Slower investing, lighter IPOs
Investments in clean technology companies slowed in the second quarter this year. The amount of money invested clean technology projects fell 10 percent to $1.83 billion when compared to $2.03 billion in the second quarter of 2010.
Algae-based biofuel maker Solazyme raised $227 million from its initial public offering in June, while biofuel maker KiOR raised $150 million in its initial public offering in May. (Both companies’ share prices were crushed in the market sell-off on Monday, with each company losing more than 16 percent of its share’s value by the end of trading.) Smart grid developer Silver Spring Networks only plans to raise $150 million in its upcoming initial public offering.
That’s compared to business social network LinkedIn, which raised more than $350 million without flinching.
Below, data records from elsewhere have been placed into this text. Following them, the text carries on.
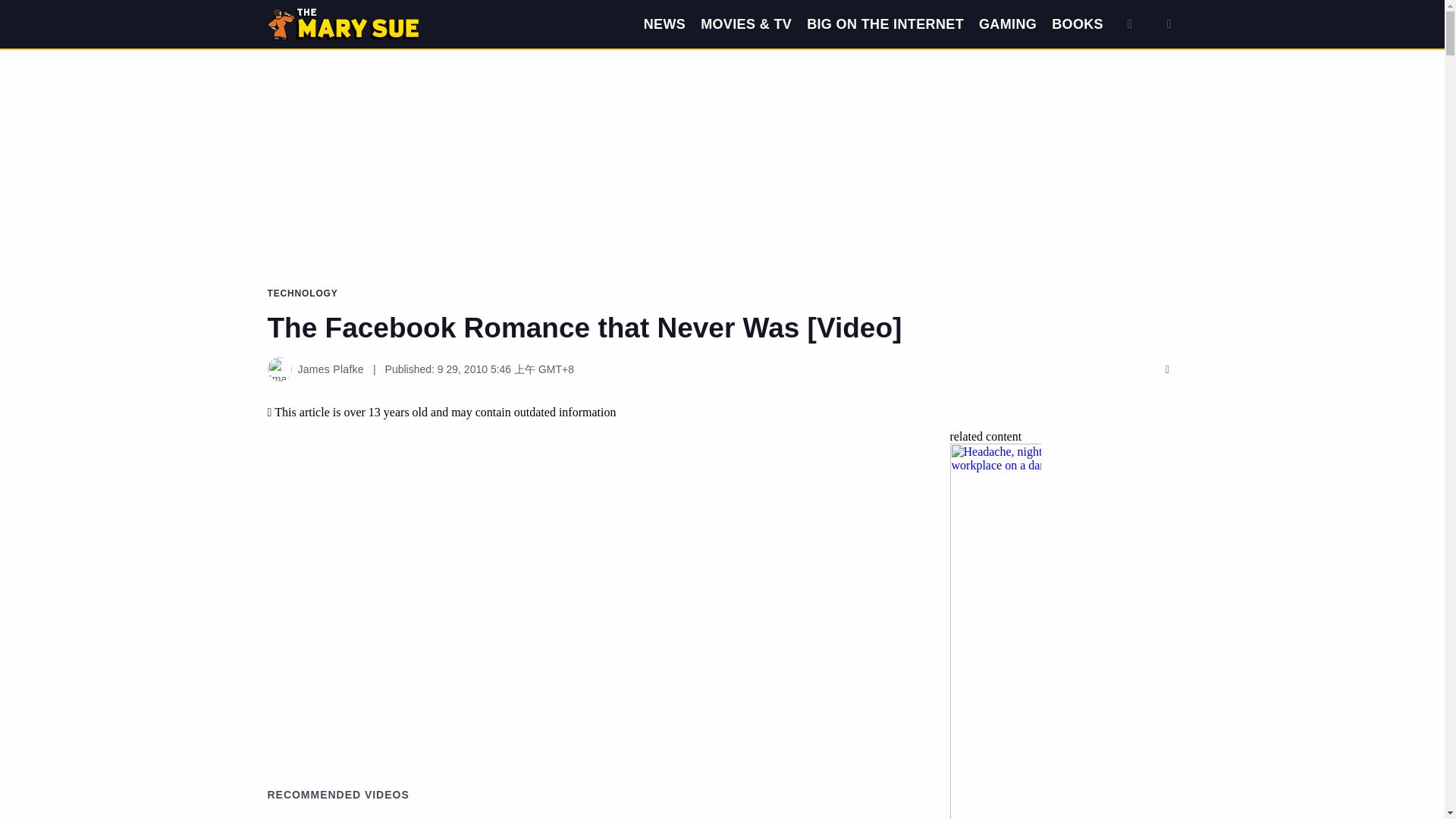
Dark Mode (1149, 23)
GAMING (1007, 23)
Search (1129, 23)
Expand Menu (1168, 23)
NEWS (664, 23)
BIG ON THE INTERNET (884, 23)
BOOKS (1077, 23)
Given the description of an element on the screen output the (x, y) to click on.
That company also picked up a market cap of nearly $10 billion before the sell-off wiped out more than $3 billion in value. Two other Web 2.0 companies, Groupon and Zynga, already filed to go public. Groupon wants to raise up to $750 million, while Zynga wants to raise up to $1 billion.
Meanwhile, mergers and acquisitions activity in the tech space — particularly companies that use cloud computing technology, which uses powerful remote servers to execute computationally-intensive tasks — is exploding. The amount of money spent on mergers and acquisitions in those spaces nearly doubled to $52 billion in the second quarter this year, up from $30 billion in the same quarter a year earlier.
The lack of excitement could lead to a cash crunch for clean technology companies that need to raise large later rounds of funding to continue working through their larger capital costs. It’s a vicious cycle that threatens to dismantle the cleantech investing ethos if it were left to run rampant.
“There would be very greatly reduced interest on the part of venture capital firms to fund anything,” Claremont Creek Ventures partner Nat Goldhaber told VentureBeat. “That means that follow-on capital could be more difficult than it has been historically to pick up.”
There’s also concern over whether government grants that have helped clean technology companies with their large capital costs will persist, which could also take the wind out of the sails for cleantech companies.
“Many of those investments were made possible by TARP and other extra ordinary grants,” Goldhaber said. “Brightsource, Tesla and many others were recipients of very large investments by the Fed, who knows what’s going to happen with that.”